By: Frances Prizzia | Uncategorized

As we usher in 2022, we are once again simultaneously ushering in a broad slate of new laws in California that will bring significant change and reform to the criminal justice system. Some of these will probably warrant their own posts at some point, but for now, I am just going to highlight and summarize some of the most major changes happening.

  • Aggravated sentences:

SB 567 requires that any factor a court relies on to impose an aggravated sentence (also known as “upper term”) must be proved beyond a reasonable doubt to a jury. Moreover, the trial on such aggravating factors must be bifurcated, or separated, from the trial on the primary charges.

I predict most prosecutors will rarely go to this trouble and we will generally see “mid-term” being imposed after trial, which will also impact pre-trial offers (as a defendant’s potential exposure after the trial is now likely to be lower).

The bill also requires selection of the lower term in most cases where mitigating “contributing factors” are found such as childhood trauma, the defendant was a youth (under 26) at the time of the crime, etc…

  • Gang law reform:

    AB 333 drastically reforms the prosecution of gang crimes. Among the changes, any trial on gang charges must be bifurcated, or separated, from non-gang charges. What this means is that, upon defense request, a trial would first be held on the non-gang related charges before a separate trial on the gang charges. This is a really significant and important change as cops and prosecutors often seek to shore up weak cases by including gang charges, which often have the effect of prejudicing jurors against a defendant.

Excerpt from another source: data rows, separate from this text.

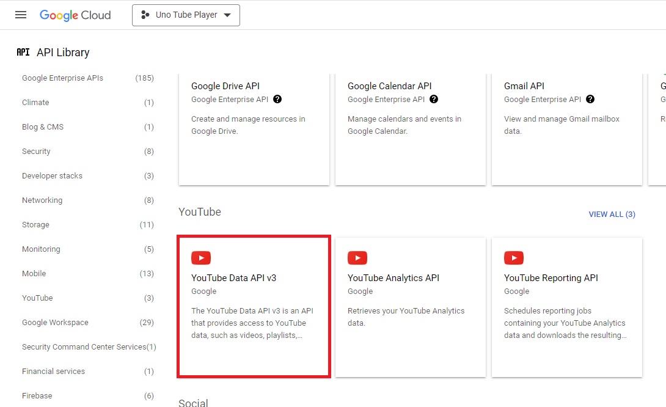Viewport: 666px width, 407px height.
Task: Select the YouTube sidebar category
Action: [37, 298]
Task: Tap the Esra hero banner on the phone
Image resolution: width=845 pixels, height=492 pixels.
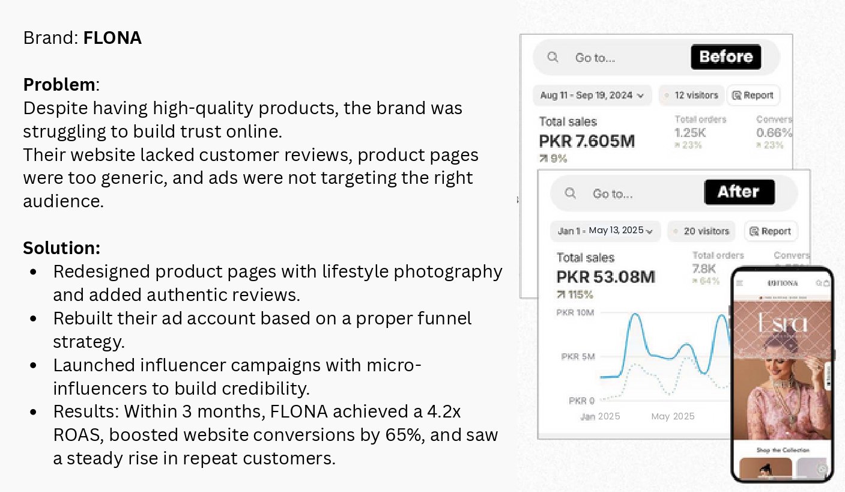Action: click(x=782, y=360)
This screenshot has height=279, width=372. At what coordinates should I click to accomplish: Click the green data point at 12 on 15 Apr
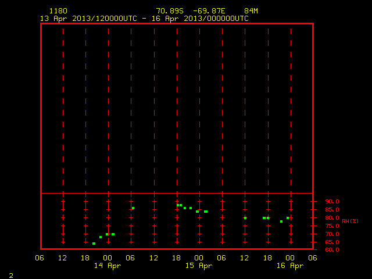point(245,218)
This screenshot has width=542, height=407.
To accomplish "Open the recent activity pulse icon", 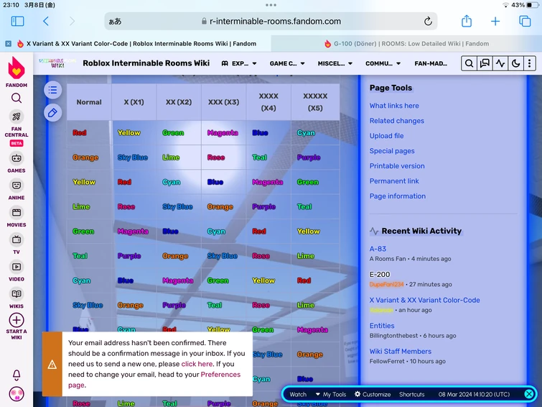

    The bill also changes the way in which the government is required to prove gang enhancements. Most importantly, when the government alleges a crime was committed “for the benefit” of a criminal street gang, they must prove that the benefit is more than reputational. This will, in theory, prevent gang cops from testifying that essentially any crime committed by a gang member is committed for the benefit of the gang by engaging in the circular logic that crimes committed by members necessarily benefit the gang’s reputation (which then leads to any crime committed by a gang member being committed for the benefit of the gang, a ridiculous and overbroad concept).
  • Clarification around prior reform of felony /natural and probable consequence murder:

    SB 775, most importantly, expands the resentencing relief available to people convicted of murder under a felony murder or natural and probable consequence theory to those convicted of attempted murder.

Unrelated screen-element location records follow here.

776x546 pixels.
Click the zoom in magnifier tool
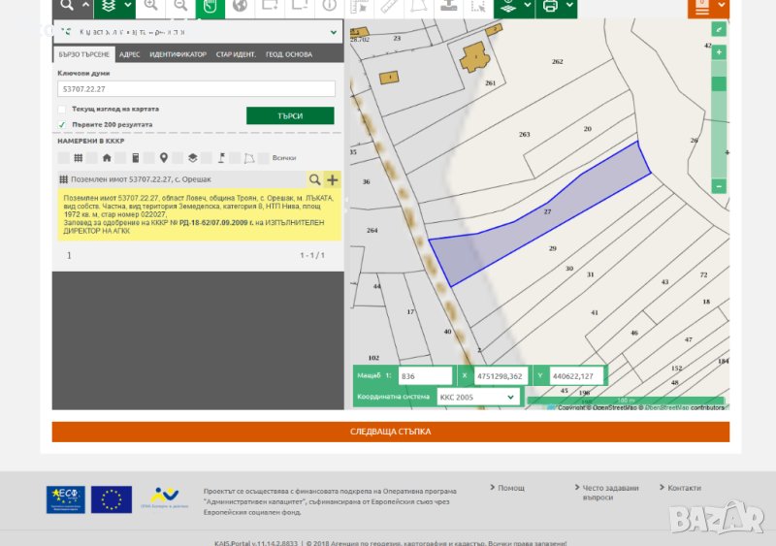pos(149,6)
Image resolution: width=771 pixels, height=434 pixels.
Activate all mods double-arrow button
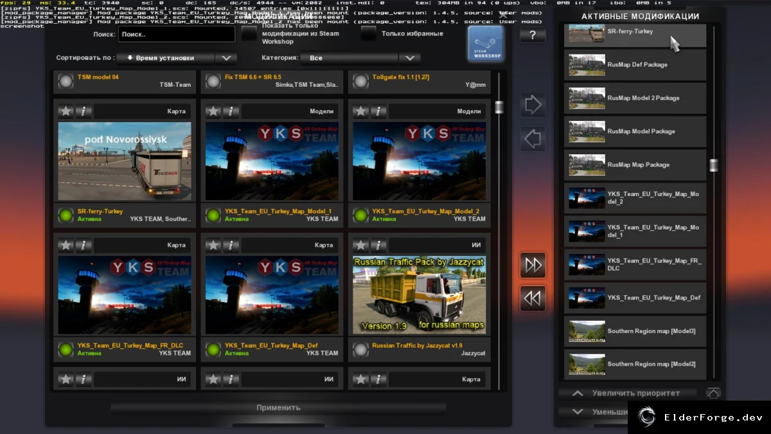tap(533, 265)
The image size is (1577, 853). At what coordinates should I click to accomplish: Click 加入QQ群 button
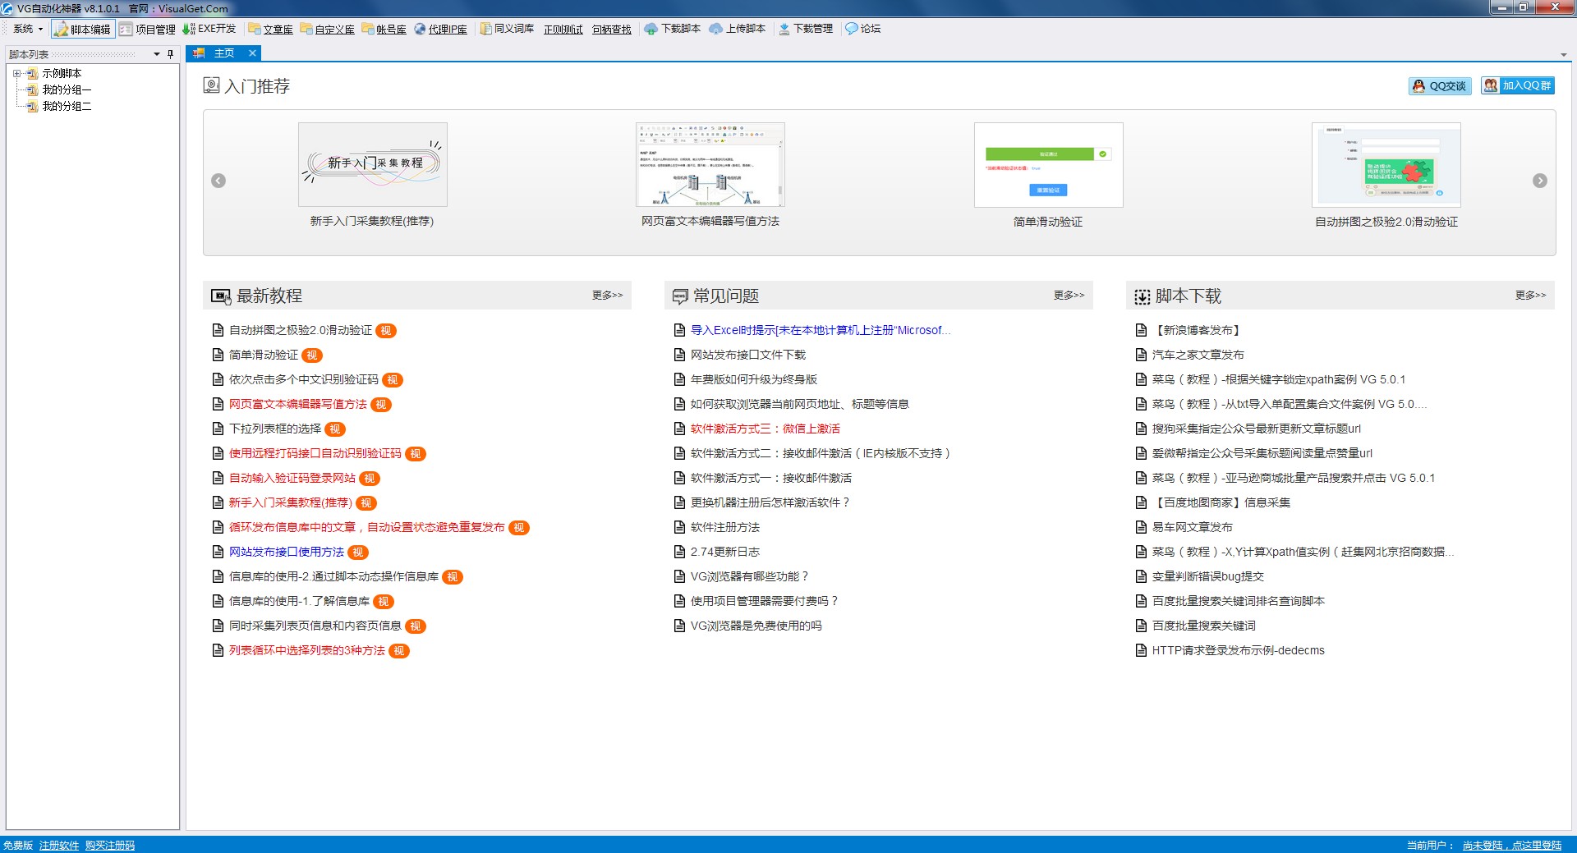click(1517, 86)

    The bill also clarifies what evidence is admissible at the hearing on resentencing as well as the standard of proof.
  • Sentencing reform:

    SB 81 gives courts much greater latitude to dismiss enhancements in the interest of justice. The law appears to even require such dismissal in some circumstances, instructing courts to afford great weight to evidence of mitigating circumstances and dismiss enhancements unless it finds that doing so would endanger public safety.

    Absent a finding that dismissal would endanger public safety, circumstances in which a court is required to dismiss enhancements include: when multiple enhancements are charged; when an enhancement would result in a sentence of over 20 years; when the enhancement is based on a prior over five years old; when the offense is connected to a defendant’s mental illness, childhood trauma or prior victimization.

AB 124 now requires prosecutors to consider the childhood trauma of a defendant during plea negotiations.

  • Release from custody on probation violations:

Previously, when someone was charged with a probation violation, most courts would not set bail. AB 1228 now requires courts to consider release for probation, parole, and AB109 violations and, in fact, requires release on one’s own recognizance unless the court finds by clear and convincing evidence that circumstances particular to the defendant require incarceration or the setting of bail. These factors can include protection of the public or assuring future appearances of the defendant.t
 Jury selection reform:

Getting rid of a juror during jury selection on the basis of race, gender, sexual orientation, ethnicity, or religious affiliation is not allowed, but AB 3070 now puts some real teeth into the prohibition. When one side challenges the other’s removal or a juror on the grounds that the other side based the removal on an improper ground, the court must hear the justification for the removal. Previously, the court was only required to take action if it found that the removal of the juror was actually based on an improper reason. Now, it must take action if it finds that an objectively reasonable person would view one of the above protected classes as being a factor in the removal of a juror. In other words, the judge no longer has to call the prosecutor a racist, but only find that someone could see it that way.